As convenient as it is for me to find a ready inventory of gardening supplies and home repair items, I will not be setting foot or doing any online business with Home Depot until they grow some balls and stand up for Democracy. If they don’t respond, let them succumb to the tectonic forces under their feet. I’ll do business with someone who cares about what I care about. I will be going out of my way to find out who and what is behind the people that I do business with.
Do you care about Democracy? Do something about it. There is no better time than now.
And one last thing on my mind. The 2010 Supreme Court decision in the Citizens United case.

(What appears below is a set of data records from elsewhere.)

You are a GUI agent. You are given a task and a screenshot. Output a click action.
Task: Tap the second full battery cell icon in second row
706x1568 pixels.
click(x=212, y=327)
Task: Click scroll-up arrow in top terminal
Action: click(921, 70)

Briefly, Citizens United was a conservative no-profit group that had been denied the airing of an ad about Hillary Clinton too close to the presidential election.
The result of that decision has been that corporations have further solidified their influence over the voting process. Take a little of that influence back. Maybe we should also include the message to these corporations that they are only as powerful as we the people allow them to be.